Water, in the U.S. anyway, is as cheap as dirt yet more valuable than gold. Our bodies are 70% water, but if you asked someone whether they’d like to have 70% of their weight in gold or water, they’d choose gold most likely. This is the perfect demonstration of inverted values. We have turned nature on its head and have based our entire economy on a false value whose expiration date draws near.

But here in Chatham County someone is beginning to work out the solution: the aforementioned Dr. Hal House. I want to recognize Dr. House and IWS as one of the gems of Chatham County.

As a graduate student, Hal House helped pioneer the science and construction of miniature wetlands, using plants and their resident bacterial populations to filter wastewater and make it reusable.

In the first major demonstration of his innate skill to solve thorny environmental problems, Hal designed the wastewater filtration system housed at his current office site in 1996. In a beautifully landscaped patio and adjacent green house, 1200 gallons of wastewater per day is cleansed by the system without noise, odor or any evidence that such a miracle is taking place. Since then, IWS has refined the process and has installed several systems here in Chatham. The implications of Dr. House’s process for our world-wide dilemma are profound!

Let’s start at the pocketbook. This low energy biological system will save enormous amounts of money. If a developer can incorporate wastewater treatment and recycling for non-potable uses into the landscaping of a new tract, he doesn’t have to pipe the water to a sewage treatment plant. Major savings! The residents realize substantial savings as well by using about 60% less water. The aesthetics of the community are enhanced by the cleansing gardens to boot.

Storm water and rainwater can also be directed into the system which relieves creeks, rivers and reservoirs from the pollution carried by that input. Pollution, instead of being diffused into our life support system would be localized and sanitized at its source. Rivers like the Rocky, Haw and Deep could be restored to their original, pristine conditions.

These mini-wetlands also serve as both sinks and delivery systems for excess fertilizers like nitrogen and phosphorous that damage local watersheds. These elements remain in a closed system and continue to feed the plants and bacteria that clean the water.

Municipalities could reduce the size of sewage treatment plants or perhaps forego them altogether and save on unnecessary infrastructure investment. Previously worthless land that won’t “perc” and thus not accommodate septic systems would regain value and usefulness.

Can you imagine what a beautiful place Chatham could be? Healthier streams and rivers would again teem with species that had all but disappeared. It would be like turning the environmental clock back a hundred years or more. Property values would soar and the concomitant benefits would be incalculable. Such success would surely spread to surrounding counties and states.

We are on the cusp of a revolution, and we have a County Commission that is right in step. Two Chatham schools, J.S. Waters and Chatham Central are already using systems built by IWS. The new Chatham library will also host its own IWS wastewater treatment system. But perhaps the most valuable component to this water recycling strategy is the design and building of a county-wide reprocessed water distribution system. As water savings accumulate, the surplus would be fed into circulation for nonpotable use elsewhere with credits assigned to the originator.

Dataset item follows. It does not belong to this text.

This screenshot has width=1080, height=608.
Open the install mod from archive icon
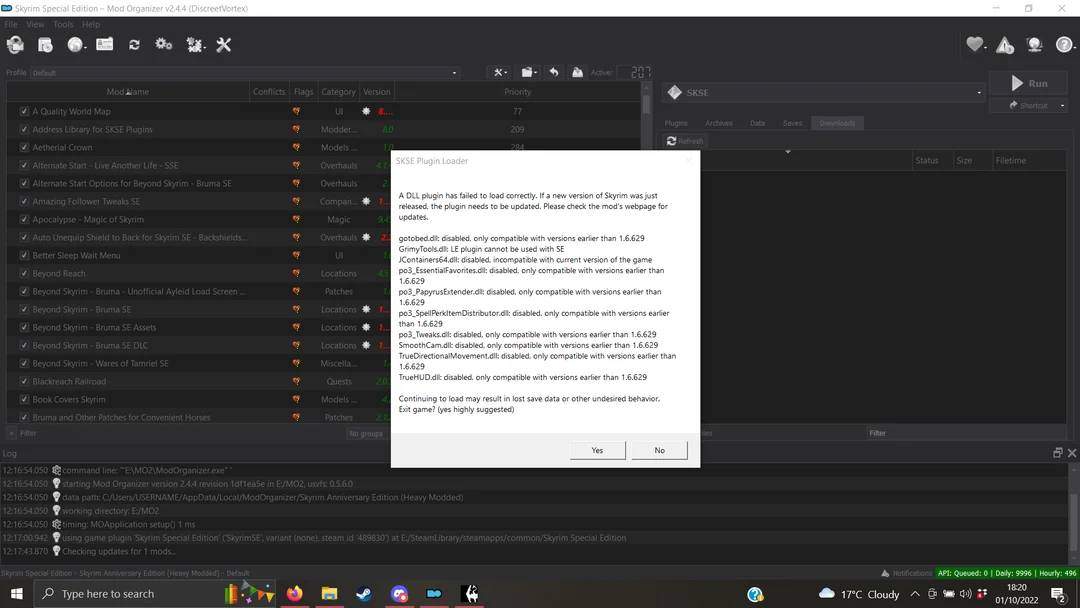[15, 45]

This is the conjunction of cost, value and each citizen’s right to clean water. Without such conservation the future challenges of population growth and global climate change may defeat belated efforts to deal with them. Remember, in the long geological time table of this epochal ball game nature bats last.

Now is the time not only for Chatham County to vigorously pursue this revolutionary course, but for Governor-elect Perdue to support this technology and protect North Carolina’s water resources. The wisdom inherent in mimicking processes that are billions of years old is a no-brainer.

As I recall my conversation with Dr. House, perhaps the most encouraging words he spoke were, as he referred to his work,

We’ve only just scratched the surface.” When you think of it like that, the future is exciting indeed.